● Dataset entries:
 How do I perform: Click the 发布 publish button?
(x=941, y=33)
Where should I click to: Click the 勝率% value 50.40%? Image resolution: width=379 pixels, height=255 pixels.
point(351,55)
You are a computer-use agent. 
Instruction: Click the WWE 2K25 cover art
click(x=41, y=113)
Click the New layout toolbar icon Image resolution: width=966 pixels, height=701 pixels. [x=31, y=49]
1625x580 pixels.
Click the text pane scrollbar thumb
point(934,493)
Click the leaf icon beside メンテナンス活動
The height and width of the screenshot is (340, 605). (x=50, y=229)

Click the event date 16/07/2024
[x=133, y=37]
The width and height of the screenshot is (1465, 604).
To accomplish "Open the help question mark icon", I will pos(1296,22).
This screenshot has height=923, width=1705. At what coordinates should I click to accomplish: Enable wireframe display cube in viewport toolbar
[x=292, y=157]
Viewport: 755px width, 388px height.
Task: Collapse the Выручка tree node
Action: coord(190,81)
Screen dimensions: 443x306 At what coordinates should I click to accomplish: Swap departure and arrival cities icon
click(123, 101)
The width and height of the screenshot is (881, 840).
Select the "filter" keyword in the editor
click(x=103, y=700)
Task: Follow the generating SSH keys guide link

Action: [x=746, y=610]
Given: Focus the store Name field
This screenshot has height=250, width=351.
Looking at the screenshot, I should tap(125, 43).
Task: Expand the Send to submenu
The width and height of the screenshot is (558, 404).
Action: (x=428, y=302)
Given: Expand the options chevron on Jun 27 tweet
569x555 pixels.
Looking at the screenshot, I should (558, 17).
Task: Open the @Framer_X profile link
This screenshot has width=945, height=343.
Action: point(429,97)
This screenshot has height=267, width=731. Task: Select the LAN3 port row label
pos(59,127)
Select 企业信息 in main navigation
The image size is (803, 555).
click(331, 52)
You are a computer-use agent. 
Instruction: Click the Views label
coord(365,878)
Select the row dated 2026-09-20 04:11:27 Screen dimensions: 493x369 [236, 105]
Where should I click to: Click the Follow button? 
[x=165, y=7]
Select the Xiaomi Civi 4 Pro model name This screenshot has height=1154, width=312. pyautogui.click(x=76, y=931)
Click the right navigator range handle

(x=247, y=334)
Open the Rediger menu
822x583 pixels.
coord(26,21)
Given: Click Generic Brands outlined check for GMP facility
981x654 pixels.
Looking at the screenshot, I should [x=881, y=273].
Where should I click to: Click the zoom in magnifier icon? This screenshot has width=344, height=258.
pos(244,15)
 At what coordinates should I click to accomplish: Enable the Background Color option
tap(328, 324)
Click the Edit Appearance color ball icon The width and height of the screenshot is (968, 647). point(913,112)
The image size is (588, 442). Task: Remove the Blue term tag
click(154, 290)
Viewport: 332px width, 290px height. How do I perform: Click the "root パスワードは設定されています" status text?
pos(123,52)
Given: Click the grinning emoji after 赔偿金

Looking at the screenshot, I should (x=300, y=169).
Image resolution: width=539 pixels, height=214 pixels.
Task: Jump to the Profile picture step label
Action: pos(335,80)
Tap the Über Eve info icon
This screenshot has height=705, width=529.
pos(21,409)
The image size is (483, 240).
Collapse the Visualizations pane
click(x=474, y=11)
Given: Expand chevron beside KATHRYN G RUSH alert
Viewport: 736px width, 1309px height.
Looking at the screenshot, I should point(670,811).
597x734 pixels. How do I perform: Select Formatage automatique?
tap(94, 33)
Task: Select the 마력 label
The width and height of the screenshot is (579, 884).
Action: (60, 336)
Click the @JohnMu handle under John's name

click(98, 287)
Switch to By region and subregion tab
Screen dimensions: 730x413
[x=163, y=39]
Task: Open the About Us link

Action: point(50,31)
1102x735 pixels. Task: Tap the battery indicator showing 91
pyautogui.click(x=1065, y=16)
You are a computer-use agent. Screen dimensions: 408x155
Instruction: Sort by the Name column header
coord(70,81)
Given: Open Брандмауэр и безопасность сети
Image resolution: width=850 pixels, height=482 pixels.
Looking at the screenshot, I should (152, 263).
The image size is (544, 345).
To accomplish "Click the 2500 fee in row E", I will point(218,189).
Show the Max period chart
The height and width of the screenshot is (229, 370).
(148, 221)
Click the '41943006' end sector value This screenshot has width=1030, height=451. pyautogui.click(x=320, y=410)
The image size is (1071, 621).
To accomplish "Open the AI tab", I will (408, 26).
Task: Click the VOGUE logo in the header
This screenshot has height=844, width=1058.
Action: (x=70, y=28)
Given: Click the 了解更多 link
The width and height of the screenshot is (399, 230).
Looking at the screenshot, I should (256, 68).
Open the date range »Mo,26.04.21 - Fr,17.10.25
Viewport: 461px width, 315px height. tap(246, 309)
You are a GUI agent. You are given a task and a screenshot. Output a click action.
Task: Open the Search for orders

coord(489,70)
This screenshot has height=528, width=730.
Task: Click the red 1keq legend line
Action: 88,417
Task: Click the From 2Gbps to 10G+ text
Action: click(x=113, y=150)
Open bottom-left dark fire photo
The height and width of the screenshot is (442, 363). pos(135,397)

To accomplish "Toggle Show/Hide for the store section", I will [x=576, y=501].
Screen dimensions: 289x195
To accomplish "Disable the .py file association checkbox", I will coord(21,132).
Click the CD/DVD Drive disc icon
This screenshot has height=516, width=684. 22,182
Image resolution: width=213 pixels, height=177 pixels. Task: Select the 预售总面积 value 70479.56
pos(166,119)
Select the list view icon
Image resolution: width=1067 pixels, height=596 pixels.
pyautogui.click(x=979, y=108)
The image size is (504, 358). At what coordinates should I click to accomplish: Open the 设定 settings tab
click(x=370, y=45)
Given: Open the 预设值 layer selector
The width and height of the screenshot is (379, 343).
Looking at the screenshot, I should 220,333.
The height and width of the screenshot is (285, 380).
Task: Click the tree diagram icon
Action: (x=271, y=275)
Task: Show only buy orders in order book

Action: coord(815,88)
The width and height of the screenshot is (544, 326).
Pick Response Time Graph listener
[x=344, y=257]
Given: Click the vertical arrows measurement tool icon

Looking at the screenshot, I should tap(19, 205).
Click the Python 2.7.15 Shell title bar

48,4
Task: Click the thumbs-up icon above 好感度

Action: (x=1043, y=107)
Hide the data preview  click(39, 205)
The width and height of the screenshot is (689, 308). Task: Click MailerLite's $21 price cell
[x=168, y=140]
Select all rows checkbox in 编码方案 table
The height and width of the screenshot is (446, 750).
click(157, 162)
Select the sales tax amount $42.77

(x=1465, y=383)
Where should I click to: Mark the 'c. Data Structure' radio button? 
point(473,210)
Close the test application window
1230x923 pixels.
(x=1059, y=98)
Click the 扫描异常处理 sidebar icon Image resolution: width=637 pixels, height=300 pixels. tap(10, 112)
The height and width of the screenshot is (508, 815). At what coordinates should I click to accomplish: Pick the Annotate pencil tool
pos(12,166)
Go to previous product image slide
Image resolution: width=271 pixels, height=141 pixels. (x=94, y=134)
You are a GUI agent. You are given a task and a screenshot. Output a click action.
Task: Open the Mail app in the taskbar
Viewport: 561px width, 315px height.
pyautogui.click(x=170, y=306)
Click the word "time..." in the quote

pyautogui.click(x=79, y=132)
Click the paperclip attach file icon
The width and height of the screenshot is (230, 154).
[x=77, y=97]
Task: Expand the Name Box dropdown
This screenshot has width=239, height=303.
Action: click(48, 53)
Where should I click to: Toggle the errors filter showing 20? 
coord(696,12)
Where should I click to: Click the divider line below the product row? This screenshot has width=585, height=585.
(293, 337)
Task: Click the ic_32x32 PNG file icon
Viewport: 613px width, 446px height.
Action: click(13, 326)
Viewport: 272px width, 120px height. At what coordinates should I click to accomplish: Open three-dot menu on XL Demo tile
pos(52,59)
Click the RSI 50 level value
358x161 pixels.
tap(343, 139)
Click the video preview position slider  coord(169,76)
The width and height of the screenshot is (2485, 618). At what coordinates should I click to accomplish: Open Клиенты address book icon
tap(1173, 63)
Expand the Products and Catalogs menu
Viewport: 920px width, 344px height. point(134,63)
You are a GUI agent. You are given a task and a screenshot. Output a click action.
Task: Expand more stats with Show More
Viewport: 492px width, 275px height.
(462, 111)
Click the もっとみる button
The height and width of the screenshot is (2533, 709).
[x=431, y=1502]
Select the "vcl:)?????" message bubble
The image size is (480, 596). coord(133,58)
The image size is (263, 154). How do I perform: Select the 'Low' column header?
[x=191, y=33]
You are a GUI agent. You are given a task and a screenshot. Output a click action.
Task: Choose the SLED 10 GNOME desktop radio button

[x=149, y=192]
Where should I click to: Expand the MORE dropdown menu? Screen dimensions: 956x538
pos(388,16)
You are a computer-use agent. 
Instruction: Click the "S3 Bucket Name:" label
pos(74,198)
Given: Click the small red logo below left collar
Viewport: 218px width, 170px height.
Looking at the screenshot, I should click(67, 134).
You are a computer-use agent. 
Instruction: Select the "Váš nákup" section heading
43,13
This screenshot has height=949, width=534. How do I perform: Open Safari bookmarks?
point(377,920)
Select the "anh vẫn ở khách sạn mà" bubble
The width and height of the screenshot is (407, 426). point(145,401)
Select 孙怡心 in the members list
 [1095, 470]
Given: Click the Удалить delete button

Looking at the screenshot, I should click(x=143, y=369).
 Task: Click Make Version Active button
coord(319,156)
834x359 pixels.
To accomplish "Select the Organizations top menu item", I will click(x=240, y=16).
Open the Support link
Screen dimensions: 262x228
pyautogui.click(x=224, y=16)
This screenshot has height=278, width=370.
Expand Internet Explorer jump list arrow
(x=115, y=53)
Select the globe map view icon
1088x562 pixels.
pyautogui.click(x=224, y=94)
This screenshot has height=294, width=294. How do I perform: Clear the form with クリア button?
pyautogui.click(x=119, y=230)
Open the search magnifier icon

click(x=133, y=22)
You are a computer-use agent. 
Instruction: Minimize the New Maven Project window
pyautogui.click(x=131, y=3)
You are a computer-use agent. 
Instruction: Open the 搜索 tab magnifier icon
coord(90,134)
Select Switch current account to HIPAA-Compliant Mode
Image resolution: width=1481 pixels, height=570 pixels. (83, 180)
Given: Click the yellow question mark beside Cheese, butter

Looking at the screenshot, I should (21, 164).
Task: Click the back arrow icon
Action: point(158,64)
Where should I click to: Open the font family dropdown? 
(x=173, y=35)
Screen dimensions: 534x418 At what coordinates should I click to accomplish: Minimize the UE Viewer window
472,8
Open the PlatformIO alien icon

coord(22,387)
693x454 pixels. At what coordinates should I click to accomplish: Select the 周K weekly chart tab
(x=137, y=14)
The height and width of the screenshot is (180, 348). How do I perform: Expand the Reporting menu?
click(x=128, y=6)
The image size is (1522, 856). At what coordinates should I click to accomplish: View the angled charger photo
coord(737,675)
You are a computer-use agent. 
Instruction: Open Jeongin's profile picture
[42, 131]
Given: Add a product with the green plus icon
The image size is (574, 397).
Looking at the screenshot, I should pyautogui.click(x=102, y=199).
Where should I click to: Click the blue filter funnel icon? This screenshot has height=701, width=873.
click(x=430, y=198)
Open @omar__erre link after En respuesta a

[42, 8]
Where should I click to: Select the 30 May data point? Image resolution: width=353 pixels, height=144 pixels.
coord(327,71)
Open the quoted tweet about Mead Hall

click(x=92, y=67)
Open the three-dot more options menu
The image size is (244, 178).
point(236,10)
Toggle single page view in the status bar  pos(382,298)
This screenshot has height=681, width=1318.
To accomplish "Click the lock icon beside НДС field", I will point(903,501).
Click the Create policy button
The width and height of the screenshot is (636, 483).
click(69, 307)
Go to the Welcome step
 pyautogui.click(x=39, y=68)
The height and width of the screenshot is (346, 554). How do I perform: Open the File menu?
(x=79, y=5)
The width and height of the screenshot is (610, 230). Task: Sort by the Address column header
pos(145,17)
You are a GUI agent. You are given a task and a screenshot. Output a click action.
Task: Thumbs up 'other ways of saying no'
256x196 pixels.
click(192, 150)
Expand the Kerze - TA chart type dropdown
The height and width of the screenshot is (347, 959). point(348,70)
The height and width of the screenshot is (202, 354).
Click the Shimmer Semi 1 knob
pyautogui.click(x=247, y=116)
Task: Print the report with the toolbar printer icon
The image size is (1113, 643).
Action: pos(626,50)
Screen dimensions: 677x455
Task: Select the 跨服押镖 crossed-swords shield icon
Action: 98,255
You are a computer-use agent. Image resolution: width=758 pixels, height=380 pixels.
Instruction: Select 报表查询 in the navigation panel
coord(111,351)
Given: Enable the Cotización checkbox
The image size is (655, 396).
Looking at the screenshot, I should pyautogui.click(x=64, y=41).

● Instructions to follow: Look through the entries. Copy out each line with "options" in it.

● Output below:
Given: Expand the options chevron on Jun 27 tweet
Open the three-dot more options menu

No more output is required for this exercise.